A number of records survive to give a fair indication of the trade carried on at this little quay, in addition to its being the embarkation point for thousands of people who left the country during and after the famine.
Thomas Radcliffe, in his "Agricultural Survey of County Kerry", 1814, tells us that the exports from Blennerville in 1812 were:
- Wheat....2,000 barrels of 20 stone
- Barley...4,000 barrels of 16 stone
- Oats.....1,000 barrels of 14 stone
Pressure began to mount from local merchants who had become very discontented with the port facilities available. In 1829 Tralee Municipal Corporation started to charge harbour dues from the merchants who sold their corn in the weekly markets in Tralee, as a means of raising finance for the proposed Tralee Ship Canal.
On February 15th 1828, a petition on behalf of the gentry and merchants of Tralee was made to the House of Commons, by Maurice Fitzgerald, the Knight of Kerry. This petition sought the sanction and aid of Parliament towards the completion of a ship canal from the town to the sea. A Bill was introduced, and having passed through the necessary parliamentary processes, was finally sanctioned by a local Act in June 1829. In 1834 the harbour dues levied on shipping and cargoes in the port, collected from merchants and townspeople amounted to £600.

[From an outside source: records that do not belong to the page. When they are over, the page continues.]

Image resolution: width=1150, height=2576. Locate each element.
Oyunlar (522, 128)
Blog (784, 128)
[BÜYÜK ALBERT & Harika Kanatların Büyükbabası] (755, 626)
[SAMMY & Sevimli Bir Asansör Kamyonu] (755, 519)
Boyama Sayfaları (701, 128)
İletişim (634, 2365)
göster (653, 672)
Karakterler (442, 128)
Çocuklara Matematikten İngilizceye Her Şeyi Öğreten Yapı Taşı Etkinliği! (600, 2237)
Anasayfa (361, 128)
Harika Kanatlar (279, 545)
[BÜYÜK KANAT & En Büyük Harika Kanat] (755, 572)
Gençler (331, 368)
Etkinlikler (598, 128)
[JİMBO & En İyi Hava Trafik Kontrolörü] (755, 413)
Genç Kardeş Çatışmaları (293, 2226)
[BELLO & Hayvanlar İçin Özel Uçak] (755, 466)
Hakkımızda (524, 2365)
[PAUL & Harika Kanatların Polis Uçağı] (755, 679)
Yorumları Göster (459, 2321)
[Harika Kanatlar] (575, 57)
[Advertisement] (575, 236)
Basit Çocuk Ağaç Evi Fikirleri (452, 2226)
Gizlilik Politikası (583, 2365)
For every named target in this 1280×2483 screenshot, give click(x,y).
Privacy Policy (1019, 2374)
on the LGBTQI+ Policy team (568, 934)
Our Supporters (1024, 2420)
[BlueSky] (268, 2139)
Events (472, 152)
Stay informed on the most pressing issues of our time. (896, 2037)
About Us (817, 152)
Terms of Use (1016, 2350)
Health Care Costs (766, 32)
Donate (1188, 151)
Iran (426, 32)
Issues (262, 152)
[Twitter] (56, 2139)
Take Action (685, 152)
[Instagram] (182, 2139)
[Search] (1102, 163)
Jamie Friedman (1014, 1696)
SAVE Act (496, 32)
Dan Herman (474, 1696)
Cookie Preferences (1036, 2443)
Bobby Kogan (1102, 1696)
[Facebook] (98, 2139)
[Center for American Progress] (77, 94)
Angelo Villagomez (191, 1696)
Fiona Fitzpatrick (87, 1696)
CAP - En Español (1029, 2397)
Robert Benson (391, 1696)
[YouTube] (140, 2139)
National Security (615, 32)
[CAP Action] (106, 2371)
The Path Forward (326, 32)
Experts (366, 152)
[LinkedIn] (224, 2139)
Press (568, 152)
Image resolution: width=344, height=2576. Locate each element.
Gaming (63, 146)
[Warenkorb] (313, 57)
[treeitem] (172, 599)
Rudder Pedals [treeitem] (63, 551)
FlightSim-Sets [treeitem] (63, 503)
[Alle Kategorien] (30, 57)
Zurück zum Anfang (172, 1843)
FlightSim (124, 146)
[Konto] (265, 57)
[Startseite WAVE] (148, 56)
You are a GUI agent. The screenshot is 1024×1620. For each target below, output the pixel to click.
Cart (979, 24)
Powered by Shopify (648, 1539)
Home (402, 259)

Work on the Tralee Ship Canal began during the 1830's. The canal stretches from about half a mile beyond Blennerville Quay, to the port of Prince's Quay, right on the edge of Tralee town. At Blennerville, a lock was built, with a wooden drawbridge which could be pulled up to let ships through.
The wooden drawbridge over the canal, with the windmill in the background.
Below is a sketch of work being carried out on the canal, working at night by torchlight, putting in place the limestone blocks which form the solid walls of the canal.
Working on the canal by torchlight at night
For many years the canal brought ships right up to the town to discharge their cargoes. At this time the town experienced a period of expansion and renewal. Large ships of up to 300 tons were able to navigate the canal. Gradually, however, the problem which had beset Blennerville, that of silt deposit build-up, also occurred in the canal. Over a period of time the canal became impossible to navigate and fell into disuse.
Ships Unloading Their Cargo At Prince's Quay.
The canal lay unused for many years until the time of the plan to renovate the Blennerville Windmill. It was envisaged that the canal would be brought into the plan for the major tourist attraction in the area, namely the windmill development, so that visitors would be able to travel to and from Blennerville by barge on the renovated canal. At this stage the building of a Marina at Prince's Quay, and a floating museum at Blennerville on the estuary were also envisaged. From this idea came the ambitious project of the Jeanie Johnston and the Millennium voyage.
To increase the amount of accommodation for visitors to the town, a block of apartments overlooking the Marina was envisaged, also a new Hotel, and to service the area, the shop and garage adjacent to Prince's Quay would be upgraded.
At the time of putting this project on the Internet, April 2000, the dredging of the canal has finished and Kerry County Council has demolished the existing fixed bridge. A new swing bridge with a lock is being built so that pleasure boats and small yachts can negotiate the canal and moor at the Marina at Prince's Quay. This work is expected to be finished by the end of the Summer.